Data listing:
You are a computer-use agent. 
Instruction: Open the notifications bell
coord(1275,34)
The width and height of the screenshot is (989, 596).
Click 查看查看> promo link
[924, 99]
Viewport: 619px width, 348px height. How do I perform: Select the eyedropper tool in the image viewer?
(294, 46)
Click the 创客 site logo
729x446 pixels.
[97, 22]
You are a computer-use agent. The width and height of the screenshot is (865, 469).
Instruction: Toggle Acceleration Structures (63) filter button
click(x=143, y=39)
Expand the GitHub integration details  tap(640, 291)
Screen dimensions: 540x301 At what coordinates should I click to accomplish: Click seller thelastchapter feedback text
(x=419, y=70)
* * *
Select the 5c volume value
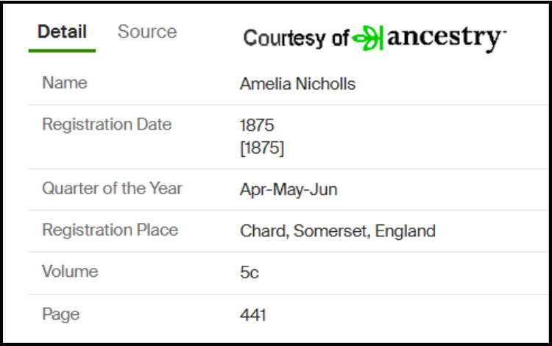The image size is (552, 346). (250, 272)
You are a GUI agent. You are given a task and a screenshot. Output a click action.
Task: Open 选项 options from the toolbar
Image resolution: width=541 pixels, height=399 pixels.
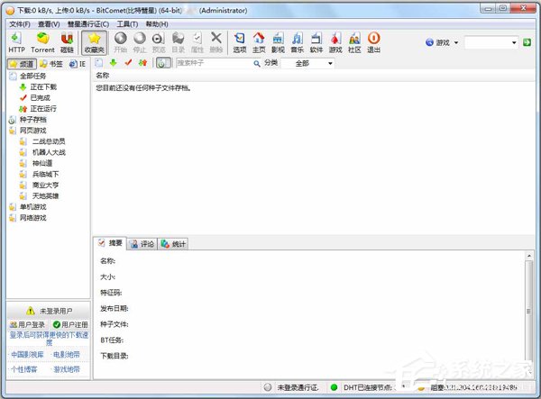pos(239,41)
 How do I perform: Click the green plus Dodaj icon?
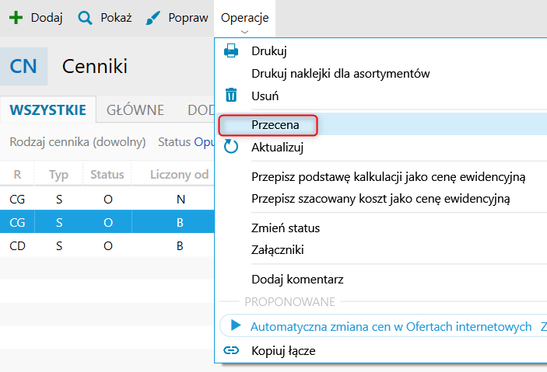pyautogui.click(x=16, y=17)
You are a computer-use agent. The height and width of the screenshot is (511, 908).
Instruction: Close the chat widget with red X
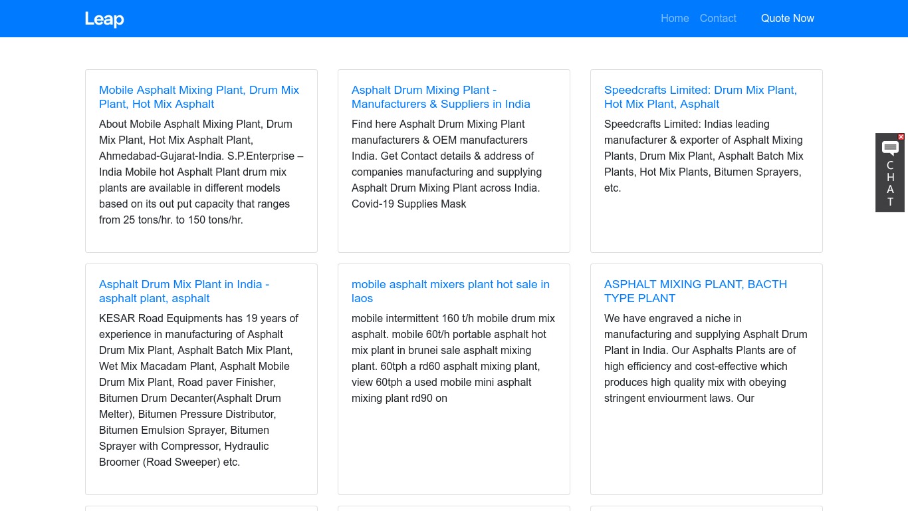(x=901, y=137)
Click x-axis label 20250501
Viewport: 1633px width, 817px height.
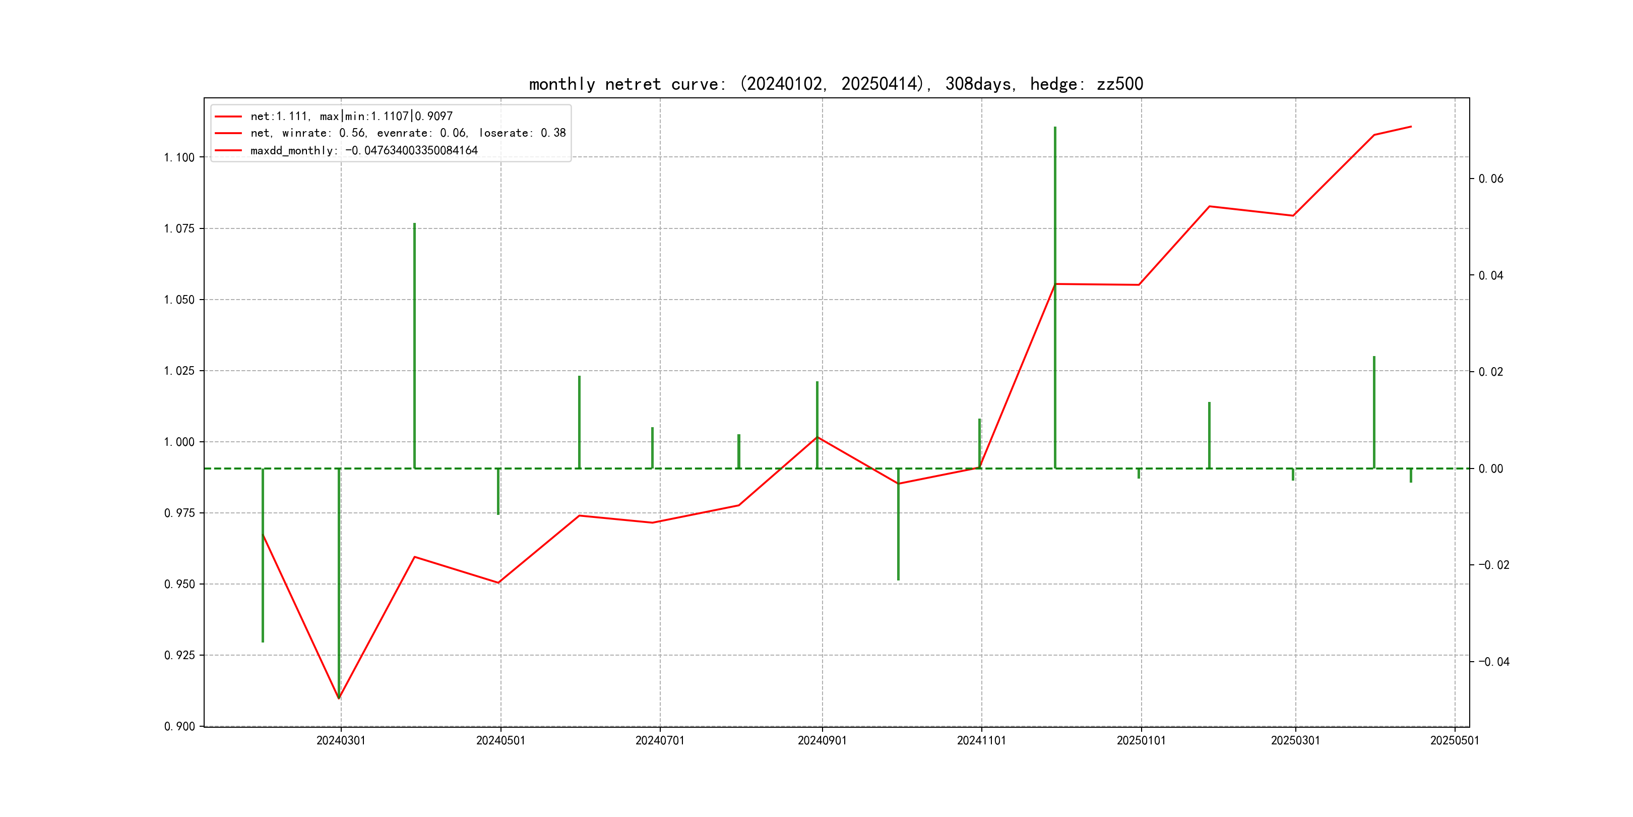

■ TASK REQUIREMENTS:
Give as a numbered list the lines of the items above, starting at the line that contains "Expand the GitHub" and ending at the line that contains "(x=419, y=70)", leaving out any blank lines.

■ THE ANSWER:
1. Expand the GitHub integration details  tap(640, 291)
2. Screen dimensions: 540x301 At what coordinates should I click to accomplish: Click seller thelastchapter feedback text
3. (x=419, y=70)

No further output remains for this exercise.